I could see and feel a change in this group - among the laughing and joking, which there is a lot of! - there is a quiet determination to get things right and its paying off - they all looked like really good agility handlers, and were working their dogs. The dogs are changing too - because their handlers are more confident, the dogs are more confident and are working with their handlers, not against, and you can see partnerships developing. We are so looking forward to seeing them compete.

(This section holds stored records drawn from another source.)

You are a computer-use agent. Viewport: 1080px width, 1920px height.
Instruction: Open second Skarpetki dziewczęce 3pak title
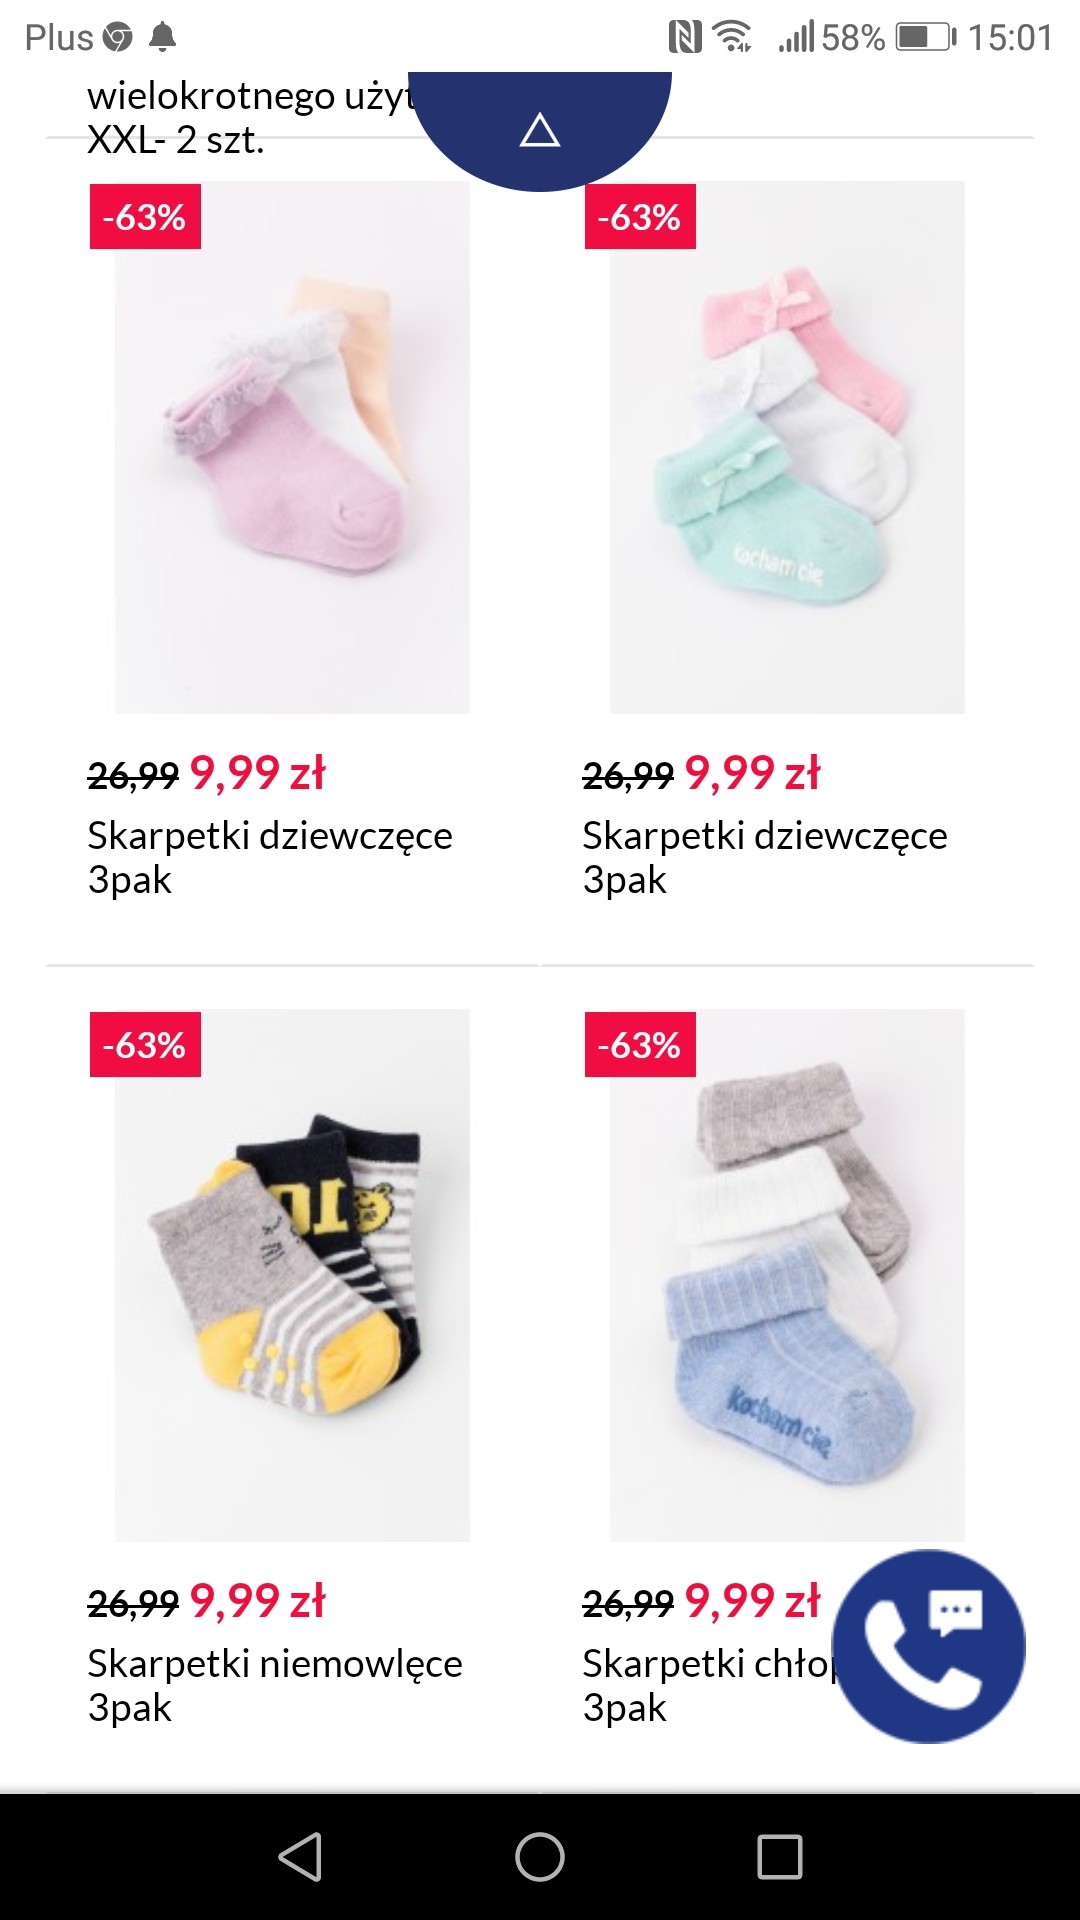[765, 858]
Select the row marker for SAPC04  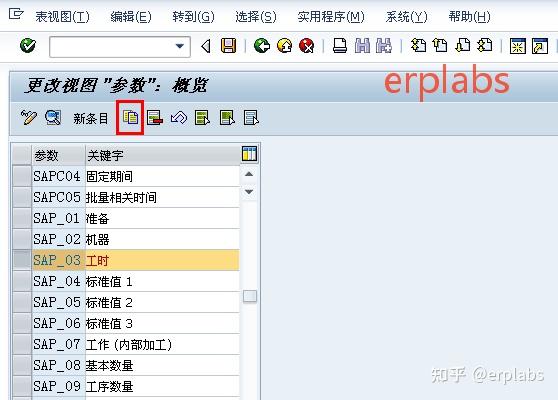(x=22, y=176)
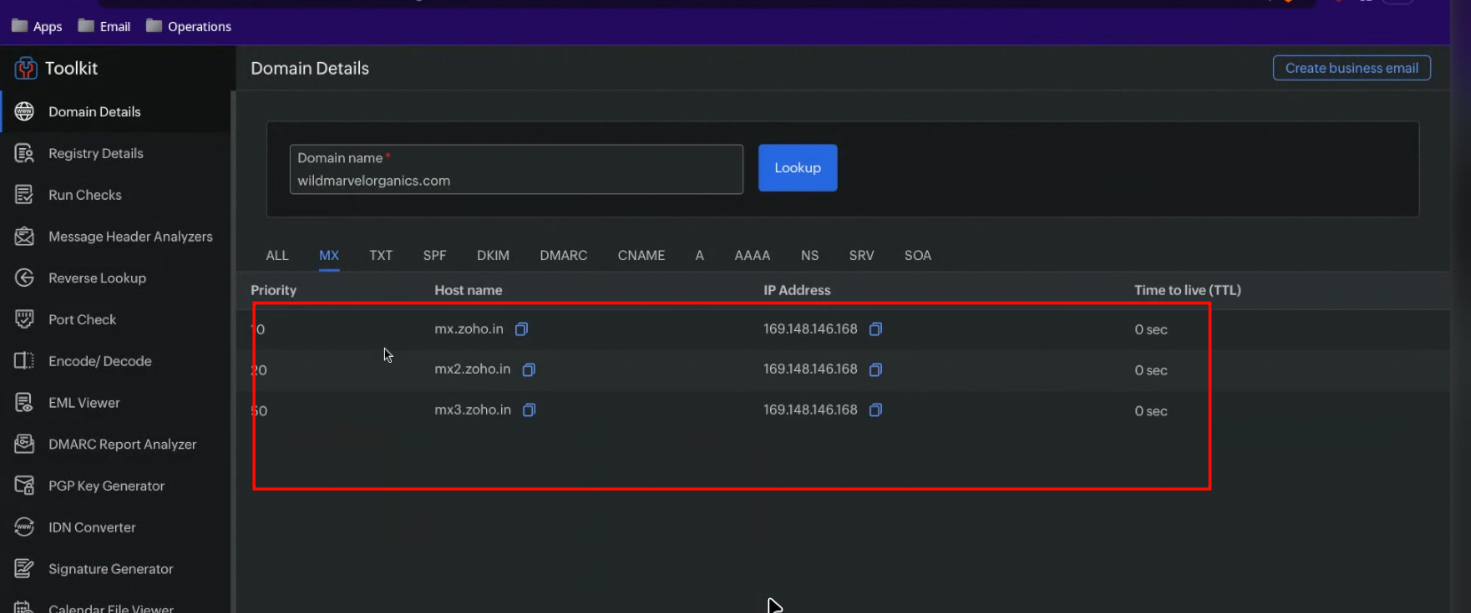1471x613 pixels.
Task: Open Message Header Analyzers tool
Action: click(130, 237)
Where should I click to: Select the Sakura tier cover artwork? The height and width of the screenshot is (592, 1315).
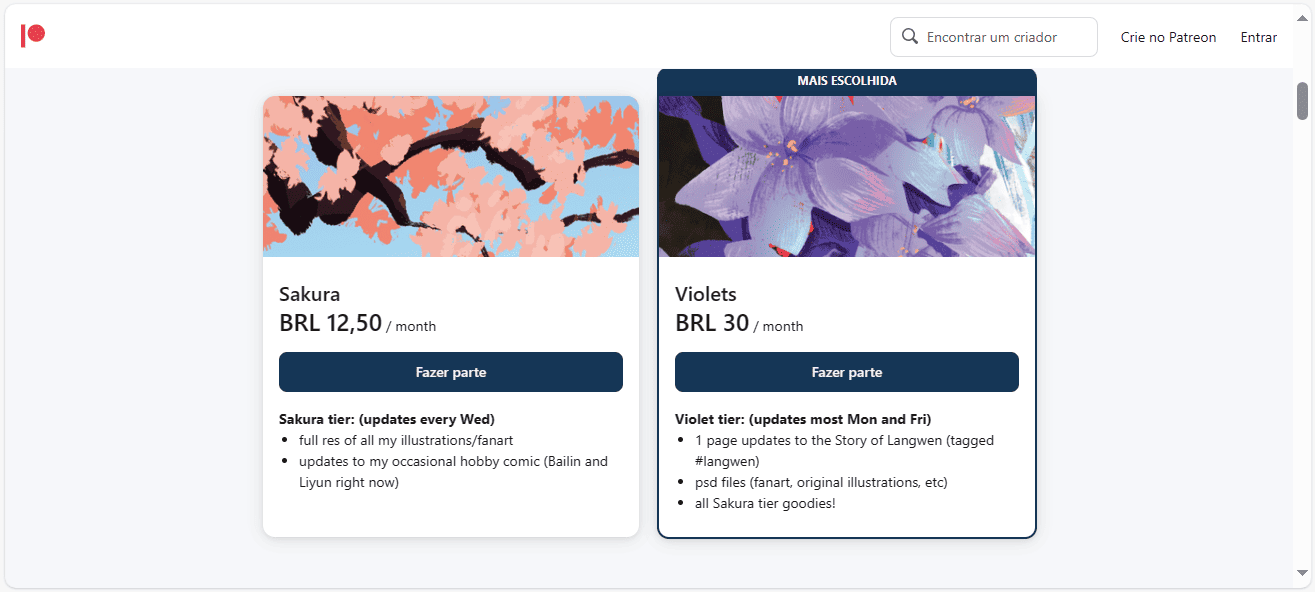tap(451, 176)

So then I started thinking about the rest of our students, especially the ones that have been with us a long time from when their dogs were puppies, and there is also a subtle change there too. There is always loads of laughing and joking and making fun of ourselves (how can you not when you run around a field with daft squeaky voices getting dogs to chase and play with you and end up splattered with mud or covered in liver cake!), yet there is a determination coming through there as well. Sequences are getting longer and including more bits of equipment, there is less 'zoomies' from the puppies and again - you can see the students really beginning to understand how they need to handle and they try their very best to get it right. Even the talk is different eg going to watch at shows, getting dogs measured and - very very excitingly - entering shows!!!!!!